Kein Dämpfer für staatliche Interventionspläne
Die NZZaS schrieb am 21. November 2021 zu Recht, dass die Initiative der Mitte «Bundesrat Berset eine Steilvorlage liefert, um noch wesentlich einfacher in die ärztliche Behandlungsfreiheit einzu­greifen», als es mit der nun abgelehnten Kostensteuerungsmassnahme der Tarifpartner vorgesehen war. «Der vorgelegte indirekte Gegenvorschlag gäbe dem Bund ganz direkt die Möglichkeit, einen Kostendeckel zu setzen.» Die am 10. November 2021 vom Bundesrat an das Parlament überwiesene Botschaft zum ­Kostenziel gibt detailliert Auskunft über die rigorosen Interventionsabsichten des Gesundheitsministers. Der Bundesrat bestimmt. So lautet die zentrale Aussage der Botschaft. Der Bundesrat bestimmt das Kostenziel des Bundes, die Kostenziele der Kantone, die einheitliche Toleranzmarge für alle Kantone, die Richtwerte für die Aufteilung des Wachstums auf die Kostenblöcke in den einzelnen Kantonen und er bestimmt die Kostenblöcke. Und er bestimmt, ob und welche medizinischen Fachrichtungen zusammengefasst werden und ein eigenes ­Kostenziel erhalten.
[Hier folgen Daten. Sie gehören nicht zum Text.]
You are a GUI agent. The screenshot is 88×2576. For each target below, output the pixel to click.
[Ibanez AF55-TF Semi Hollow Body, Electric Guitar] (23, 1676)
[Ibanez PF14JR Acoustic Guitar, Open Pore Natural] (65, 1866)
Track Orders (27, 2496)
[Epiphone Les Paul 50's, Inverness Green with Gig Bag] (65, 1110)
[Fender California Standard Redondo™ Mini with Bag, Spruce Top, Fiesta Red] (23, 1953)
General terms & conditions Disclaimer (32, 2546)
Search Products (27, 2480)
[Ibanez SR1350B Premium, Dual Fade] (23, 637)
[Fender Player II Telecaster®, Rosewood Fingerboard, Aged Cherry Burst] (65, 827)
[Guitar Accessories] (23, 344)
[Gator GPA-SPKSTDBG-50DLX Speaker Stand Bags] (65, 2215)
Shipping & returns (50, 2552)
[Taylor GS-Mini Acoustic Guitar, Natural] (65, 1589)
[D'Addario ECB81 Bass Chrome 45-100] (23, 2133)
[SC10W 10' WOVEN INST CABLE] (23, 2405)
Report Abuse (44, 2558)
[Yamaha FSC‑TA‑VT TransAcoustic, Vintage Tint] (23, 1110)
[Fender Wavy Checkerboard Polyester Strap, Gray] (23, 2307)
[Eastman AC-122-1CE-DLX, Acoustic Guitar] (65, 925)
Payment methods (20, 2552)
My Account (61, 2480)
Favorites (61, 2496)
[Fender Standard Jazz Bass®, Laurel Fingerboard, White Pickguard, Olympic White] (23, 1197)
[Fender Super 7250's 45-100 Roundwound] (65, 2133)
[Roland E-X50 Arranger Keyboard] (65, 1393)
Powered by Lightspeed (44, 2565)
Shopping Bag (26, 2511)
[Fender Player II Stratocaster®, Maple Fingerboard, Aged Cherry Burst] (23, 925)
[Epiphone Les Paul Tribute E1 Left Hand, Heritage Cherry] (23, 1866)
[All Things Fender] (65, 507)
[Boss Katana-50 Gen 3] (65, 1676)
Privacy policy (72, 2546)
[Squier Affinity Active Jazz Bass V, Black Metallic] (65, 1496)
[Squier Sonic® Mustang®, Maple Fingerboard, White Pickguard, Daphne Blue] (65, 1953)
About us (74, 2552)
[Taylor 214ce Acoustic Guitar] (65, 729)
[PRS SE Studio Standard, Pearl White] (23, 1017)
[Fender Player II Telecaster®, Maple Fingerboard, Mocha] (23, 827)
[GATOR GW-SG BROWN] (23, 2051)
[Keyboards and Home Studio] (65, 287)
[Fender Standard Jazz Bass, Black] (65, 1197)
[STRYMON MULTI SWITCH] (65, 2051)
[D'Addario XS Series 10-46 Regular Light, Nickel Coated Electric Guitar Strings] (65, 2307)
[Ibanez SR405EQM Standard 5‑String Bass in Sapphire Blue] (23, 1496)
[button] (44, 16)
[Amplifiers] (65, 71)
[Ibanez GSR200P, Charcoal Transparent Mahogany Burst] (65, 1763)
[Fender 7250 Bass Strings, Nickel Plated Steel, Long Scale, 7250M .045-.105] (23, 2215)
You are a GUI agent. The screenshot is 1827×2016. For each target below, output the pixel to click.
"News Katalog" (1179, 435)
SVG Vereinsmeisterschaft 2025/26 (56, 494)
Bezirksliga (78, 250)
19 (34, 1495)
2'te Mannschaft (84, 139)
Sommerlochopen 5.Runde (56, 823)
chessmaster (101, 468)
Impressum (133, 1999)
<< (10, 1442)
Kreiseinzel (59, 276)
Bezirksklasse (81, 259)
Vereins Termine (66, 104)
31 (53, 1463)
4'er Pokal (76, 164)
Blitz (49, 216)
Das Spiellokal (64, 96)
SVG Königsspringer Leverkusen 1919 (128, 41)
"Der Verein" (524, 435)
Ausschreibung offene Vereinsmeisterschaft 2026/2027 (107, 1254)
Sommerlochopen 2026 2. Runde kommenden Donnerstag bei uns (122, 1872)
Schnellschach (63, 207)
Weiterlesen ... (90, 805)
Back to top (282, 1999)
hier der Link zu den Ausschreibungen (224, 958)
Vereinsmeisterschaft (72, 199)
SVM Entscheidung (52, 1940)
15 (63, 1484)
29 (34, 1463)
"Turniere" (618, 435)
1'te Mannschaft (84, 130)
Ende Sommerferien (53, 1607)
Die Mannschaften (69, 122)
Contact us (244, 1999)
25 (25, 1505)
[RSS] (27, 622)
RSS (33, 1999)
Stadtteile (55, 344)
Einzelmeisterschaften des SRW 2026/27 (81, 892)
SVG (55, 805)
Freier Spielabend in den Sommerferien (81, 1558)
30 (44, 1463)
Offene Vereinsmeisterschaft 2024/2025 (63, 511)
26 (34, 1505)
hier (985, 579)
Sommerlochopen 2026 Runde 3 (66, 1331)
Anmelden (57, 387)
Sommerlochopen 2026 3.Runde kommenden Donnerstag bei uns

Die Kostenziel-Vorlage will dem Bundesrat massiv mehr Kompetenzen geben. Nicht nur über die Implementierung des Kostenziels selbst, sondern auch über Interventionen in die Tarife. Neu will der Bundesrat in die stationäre Tarifstruktur eingreifen und im ambulanten Bereich nicht nur die Struktur, sondern auch die Tarifhöhe bestimmen können. Die gesundheitspolitische Diskussion wird 2022 nach heutigem Stand des Wissens von der Pandemie und dem Kostenziel für die OKP geprägt werden. Gleich in der ersten Sitzung der Gesundheitskommission des Nationalrats im Januar sind die Akteure des Gesundheitswesens über ihre Sicht auf die Zielvorgaben angehört worden.